New York State is particularly averse to the energy consumption produced by Bitcoin mining, but since Eric Adams has been the mayor of New York City, the city seems to be moving closer to the crypto world.
Bitcoin mining in New York City
To mine Bitcoin, special machines are used that produce a lot of heat. They basically consume a lot of electricity, converting it all into heat. In fact, they have to be cooled down in order to prevent them from deteriorating.
The electricity is used trivially to randomly mine huge amounts of alphanumeric strings, called hashes, and to test whether they can validate a block. When the hash that validates the block is found, it can be added to the blockchain.
The blocks contain all the transactions to be validated, so when a block is validated by the hash and added to the blockchain all the transactions in it are also validated.
Thus the only product of those machines is a single alphanumeric code, and worldwide there is only one every 10 minutes or so that validates a block.
Therefore practically 100% of the electricity consumed is converted into heat, often unnecessarily, partly because finding that code requires randomly extracting billions of billions of them all over the world.
For this reason, the machines used for Bitcoin mining produce a lot of heat.
Usually that heat is simply lost to the environment, but some miners reuse it to heat things.
The spa in New York City
Yesterday, the BathHouse in New York City posted a reel on Instagram showing what they are doing.

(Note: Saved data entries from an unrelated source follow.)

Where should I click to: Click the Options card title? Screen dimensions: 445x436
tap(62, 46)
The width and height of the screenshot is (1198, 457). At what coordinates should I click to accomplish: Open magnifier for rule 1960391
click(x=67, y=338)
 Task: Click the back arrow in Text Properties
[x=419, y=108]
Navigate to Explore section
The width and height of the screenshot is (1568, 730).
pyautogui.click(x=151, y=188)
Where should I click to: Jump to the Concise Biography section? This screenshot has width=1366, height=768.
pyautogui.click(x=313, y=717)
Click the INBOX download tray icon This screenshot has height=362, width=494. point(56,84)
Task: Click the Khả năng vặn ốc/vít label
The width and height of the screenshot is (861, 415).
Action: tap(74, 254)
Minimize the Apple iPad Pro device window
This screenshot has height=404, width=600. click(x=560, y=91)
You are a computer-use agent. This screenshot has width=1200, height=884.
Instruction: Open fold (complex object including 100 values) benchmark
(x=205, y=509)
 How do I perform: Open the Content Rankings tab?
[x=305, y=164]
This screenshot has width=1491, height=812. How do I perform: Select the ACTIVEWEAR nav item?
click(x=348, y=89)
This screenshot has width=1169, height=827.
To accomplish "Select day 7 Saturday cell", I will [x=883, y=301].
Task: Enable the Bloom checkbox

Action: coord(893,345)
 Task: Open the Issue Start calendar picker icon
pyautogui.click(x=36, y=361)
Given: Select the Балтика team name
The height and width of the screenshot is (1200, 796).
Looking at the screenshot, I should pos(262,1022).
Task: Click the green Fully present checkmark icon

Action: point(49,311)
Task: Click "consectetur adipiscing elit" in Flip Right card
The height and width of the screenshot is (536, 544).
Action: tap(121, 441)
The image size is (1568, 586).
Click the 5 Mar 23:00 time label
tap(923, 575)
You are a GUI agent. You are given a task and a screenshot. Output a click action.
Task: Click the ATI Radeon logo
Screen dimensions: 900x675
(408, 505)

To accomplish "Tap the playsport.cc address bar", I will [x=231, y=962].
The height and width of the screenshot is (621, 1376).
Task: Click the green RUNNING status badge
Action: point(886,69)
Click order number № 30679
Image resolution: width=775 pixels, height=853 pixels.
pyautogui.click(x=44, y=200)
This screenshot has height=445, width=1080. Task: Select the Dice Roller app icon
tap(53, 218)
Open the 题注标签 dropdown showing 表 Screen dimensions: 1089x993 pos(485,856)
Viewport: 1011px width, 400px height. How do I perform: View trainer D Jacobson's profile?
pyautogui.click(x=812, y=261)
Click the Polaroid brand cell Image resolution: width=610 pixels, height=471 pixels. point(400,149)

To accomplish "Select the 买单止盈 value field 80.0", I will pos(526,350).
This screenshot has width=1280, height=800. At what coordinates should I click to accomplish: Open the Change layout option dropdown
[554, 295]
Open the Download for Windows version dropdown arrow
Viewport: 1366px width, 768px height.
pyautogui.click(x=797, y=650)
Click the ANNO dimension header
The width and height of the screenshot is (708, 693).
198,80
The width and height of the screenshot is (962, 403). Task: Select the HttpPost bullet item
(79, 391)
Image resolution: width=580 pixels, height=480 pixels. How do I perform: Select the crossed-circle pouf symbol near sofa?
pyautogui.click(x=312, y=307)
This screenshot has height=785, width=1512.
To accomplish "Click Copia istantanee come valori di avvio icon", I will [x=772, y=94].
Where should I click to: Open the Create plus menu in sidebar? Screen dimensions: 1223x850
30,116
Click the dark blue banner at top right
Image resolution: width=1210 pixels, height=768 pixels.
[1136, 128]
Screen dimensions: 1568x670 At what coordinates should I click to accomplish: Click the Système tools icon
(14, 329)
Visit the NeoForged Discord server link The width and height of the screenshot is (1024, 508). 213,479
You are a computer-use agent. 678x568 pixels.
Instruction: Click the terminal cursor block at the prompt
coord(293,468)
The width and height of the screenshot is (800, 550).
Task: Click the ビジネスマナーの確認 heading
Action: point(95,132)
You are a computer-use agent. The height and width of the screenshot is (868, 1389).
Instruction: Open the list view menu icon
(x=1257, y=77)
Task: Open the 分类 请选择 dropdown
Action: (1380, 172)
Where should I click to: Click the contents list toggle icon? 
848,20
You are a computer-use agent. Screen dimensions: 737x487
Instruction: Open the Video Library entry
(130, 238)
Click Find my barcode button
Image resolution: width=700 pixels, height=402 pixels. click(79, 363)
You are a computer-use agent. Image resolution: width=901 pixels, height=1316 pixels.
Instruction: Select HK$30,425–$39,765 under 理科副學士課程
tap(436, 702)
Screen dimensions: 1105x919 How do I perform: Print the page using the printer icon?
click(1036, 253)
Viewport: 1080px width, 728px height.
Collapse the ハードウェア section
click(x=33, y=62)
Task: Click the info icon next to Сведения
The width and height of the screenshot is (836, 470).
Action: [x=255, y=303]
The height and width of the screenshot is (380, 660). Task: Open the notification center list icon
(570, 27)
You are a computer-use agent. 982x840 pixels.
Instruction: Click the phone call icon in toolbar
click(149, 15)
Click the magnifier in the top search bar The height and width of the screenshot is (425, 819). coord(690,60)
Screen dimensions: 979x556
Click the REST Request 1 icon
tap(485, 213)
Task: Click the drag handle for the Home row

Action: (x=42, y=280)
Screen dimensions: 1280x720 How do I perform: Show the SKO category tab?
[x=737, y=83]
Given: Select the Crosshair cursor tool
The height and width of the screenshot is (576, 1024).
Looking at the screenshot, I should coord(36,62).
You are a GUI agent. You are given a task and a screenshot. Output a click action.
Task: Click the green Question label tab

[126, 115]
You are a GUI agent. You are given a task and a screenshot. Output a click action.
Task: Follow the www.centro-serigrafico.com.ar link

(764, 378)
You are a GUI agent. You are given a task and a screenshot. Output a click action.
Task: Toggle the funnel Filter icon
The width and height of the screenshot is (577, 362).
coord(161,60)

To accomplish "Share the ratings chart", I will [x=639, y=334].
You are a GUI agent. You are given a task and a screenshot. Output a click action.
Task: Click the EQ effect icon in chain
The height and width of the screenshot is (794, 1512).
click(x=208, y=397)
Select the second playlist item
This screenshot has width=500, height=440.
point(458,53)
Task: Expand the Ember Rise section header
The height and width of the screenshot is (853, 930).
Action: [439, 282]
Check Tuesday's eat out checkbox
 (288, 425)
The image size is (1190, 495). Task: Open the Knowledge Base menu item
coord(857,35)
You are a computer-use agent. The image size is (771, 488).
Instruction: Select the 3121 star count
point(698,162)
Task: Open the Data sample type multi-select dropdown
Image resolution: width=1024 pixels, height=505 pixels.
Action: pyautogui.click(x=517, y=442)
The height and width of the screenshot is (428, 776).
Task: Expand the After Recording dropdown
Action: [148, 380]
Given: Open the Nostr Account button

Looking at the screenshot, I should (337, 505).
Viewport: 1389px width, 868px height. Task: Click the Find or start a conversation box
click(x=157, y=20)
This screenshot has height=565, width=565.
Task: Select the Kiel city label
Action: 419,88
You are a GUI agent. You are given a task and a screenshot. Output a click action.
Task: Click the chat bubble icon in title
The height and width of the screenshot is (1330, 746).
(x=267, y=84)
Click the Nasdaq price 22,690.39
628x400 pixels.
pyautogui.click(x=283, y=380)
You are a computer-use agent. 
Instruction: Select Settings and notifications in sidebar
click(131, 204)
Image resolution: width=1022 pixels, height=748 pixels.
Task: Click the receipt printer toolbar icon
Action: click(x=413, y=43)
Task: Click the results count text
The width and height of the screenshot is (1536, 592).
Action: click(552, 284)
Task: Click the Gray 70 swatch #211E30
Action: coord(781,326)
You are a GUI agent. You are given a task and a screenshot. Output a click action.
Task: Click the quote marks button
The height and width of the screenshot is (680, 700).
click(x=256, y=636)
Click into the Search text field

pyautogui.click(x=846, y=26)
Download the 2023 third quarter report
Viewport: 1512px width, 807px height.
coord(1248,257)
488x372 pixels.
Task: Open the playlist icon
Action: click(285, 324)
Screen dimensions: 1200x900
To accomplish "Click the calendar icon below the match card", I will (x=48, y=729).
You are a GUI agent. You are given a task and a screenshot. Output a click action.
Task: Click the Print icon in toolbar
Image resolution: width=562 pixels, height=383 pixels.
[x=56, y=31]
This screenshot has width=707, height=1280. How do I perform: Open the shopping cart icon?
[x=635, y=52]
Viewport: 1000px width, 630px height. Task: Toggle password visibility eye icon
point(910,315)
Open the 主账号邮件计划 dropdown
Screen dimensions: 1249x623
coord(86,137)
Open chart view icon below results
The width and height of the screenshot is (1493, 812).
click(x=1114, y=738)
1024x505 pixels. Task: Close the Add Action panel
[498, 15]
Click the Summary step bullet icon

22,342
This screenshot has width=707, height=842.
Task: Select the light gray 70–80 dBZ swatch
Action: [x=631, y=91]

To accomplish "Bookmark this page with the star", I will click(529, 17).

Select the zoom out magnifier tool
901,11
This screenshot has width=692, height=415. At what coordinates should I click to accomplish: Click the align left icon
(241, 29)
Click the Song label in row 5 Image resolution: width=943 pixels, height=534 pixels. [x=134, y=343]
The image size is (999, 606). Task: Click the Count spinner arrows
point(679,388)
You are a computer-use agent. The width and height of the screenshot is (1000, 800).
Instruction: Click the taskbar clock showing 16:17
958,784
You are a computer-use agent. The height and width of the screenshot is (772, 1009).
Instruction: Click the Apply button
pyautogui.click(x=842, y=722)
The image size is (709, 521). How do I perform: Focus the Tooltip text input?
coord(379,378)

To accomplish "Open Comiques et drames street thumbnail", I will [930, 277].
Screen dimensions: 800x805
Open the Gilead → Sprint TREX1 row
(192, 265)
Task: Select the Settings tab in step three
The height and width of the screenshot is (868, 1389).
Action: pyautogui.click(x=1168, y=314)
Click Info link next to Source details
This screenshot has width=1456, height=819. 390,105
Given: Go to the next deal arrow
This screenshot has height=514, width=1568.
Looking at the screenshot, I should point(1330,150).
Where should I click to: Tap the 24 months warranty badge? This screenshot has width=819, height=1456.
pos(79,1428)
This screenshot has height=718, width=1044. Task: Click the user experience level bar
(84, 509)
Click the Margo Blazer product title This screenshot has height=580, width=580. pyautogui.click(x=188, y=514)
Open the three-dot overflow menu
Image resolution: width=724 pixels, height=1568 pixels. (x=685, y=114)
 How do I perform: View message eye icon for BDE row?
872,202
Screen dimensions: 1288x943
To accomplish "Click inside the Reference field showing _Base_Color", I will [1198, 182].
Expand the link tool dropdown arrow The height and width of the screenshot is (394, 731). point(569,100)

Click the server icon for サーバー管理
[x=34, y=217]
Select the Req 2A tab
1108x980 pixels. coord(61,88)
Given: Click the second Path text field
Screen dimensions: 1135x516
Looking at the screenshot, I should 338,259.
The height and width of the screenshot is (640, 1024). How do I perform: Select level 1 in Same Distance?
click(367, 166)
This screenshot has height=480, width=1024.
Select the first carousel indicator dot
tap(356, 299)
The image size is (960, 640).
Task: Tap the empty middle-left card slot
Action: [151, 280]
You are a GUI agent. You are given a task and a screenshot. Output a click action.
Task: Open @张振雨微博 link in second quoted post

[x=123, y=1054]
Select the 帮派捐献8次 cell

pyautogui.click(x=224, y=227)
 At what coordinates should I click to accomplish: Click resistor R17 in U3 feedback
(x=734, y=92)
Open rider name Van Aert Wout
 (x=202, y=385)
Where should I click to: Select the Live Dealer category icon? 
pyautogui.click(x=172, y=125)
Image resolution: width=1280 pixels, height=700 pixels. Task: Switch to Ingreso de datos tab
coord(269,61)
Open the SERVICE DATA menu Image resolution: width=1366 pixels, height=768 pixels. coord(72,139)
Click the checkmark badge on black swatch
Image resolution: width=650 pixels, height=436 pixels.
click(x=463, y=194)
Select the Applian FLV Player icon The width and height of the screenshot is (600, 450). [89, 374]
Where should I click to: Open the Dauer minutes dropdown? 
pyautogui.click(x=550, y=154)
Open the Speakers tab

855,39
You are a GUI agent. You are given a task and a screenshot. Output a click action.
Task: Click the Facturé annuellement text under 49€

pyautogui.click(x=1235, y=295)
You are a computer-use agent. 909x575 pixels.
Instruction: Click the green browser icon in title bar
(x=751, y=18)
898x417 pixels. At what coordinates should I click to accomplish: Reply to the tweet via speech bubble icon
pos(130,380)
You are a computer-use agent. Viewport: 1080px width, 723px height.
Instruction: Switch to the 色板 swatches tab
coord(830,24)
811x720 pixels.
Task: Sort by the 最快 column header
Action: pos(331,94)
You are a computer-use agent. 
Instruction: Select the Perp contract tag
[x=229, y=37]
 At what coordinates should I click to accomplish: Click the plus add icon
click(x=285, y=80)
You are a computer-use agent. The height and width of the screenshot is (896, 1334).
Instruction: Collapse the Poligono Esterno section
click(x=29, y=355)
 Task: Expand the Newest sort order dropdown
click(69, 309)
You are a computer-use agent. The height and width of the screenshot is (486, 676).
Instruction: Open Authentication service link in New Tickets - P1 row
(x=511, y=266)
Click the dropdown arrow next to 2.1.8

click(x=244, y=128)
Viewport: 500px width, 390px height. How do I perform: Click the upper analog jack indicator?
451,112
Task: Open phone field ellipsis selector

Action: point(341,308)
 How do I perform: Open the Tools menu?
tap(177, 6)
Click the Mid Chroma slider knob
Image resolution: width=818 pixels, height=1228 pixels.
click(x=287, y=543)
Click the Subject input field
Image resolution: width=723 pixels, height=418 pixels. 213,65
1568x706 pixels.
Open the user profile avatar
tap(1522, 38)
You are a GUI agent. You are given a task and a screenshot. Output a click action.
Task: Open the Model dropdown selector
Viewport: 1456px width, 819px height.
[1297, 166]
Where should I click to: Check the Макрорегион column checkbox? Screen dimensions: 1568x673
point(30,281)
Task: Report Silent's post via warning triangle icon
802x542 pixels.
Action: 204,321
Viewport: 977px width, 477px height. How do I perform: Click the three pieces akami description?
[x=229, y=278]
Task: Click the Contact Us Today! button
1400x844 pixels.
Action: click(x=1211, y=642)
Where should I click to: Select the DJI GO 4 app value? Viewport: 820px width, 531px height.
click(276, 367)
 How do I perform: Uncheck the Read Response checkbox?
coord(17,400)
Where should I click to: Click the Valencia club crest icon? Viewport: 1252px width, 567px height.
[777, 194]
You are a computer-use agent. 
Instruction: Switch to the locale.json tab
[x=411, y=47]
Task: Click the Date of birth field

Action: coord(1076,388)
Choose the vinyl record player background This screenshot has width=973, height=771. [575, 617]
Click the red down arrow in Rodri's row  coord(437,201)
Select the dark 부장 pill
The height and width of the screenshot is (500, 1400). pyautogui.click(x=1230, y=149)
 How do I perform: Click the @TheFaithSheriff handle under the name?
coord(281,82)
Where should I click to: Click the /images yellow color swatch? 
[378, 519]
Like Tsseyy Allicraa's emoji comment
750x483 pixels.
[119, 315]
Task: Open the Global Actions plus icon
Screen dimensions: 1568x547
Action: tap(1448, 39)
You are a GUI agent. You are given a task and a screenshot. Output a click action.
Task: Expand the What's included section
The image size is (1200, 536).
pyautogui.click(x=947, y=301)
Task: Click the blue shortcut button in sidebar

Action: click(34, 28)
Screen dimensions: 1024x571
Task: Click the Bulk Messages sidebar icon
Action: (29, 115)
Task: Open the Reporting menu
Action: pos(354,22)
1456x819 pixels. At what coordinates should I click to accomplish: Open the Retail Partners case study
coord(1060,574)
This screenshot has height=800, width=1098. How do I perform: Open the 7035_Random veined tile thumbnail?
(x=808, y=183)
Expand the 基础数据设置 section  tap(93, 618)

In the video they claim that they are mining Bitcoin, and that they are using the heat produced in this way to heat their pools.
It is worth mentioning that the choice to mine Bitcoin specifically is not random, partly because there are relatively few minable cryptocurrencies now, after Ethereum went to Proof-of-Stake.
In addition to Bitcoin, there are Dogecoin, Litecoin, Monero, Bitcoin Cash, Ethereum Classic, and a good hundred other cryptocurrencies that are still minable, but Bitcoin capitalizes more than ten times all the others combined.
Indeed, compared to the second most minable cryptocurrency by market capitalization, Dogecoin, the difference in this respect is 65 times.
Thus crypto mining is now totally dominated by Bitcoin, with the other minable cryptocurrencies only carving out a tiny slice of this market.
Another curious thing about BathHouse is that their logo is vaguely reminiscent of Bitcoin’s, albeit in different colors.
Using heat recovery to cut down on pollution
Most importantly, by using the heat produced by Bitcoin mining machines to heat the pools, they actually produce no emissions and no pollution with Bitcoin mining.
In fact, it is as if all the emissions produced were from heating the pools, which should be done anyway. That is, adding Bitcoin mining in this case does not produce any increase in emissions.
In fact, the electricity generated upstream to power Bitcoin’s miners might as a whole generate more emissions than the boilers used to heat the pools might, but only if that electricity were produced from polluting, nonrenewable sources.
Therefore, if the heat generated by the miners is instead produced with electricity from renewable and non-polluting sources, as opposed to gas-fired boilers, the overall emissions might even have been reduced.
It is worth adding that the heat produced by the miners is unlikely to be enough to heat all the pools in the spa, so they are most likely continuing to use boilers anyway as well.
However, at least in this way they should be able to increase revenue a little without increasing energy consumption.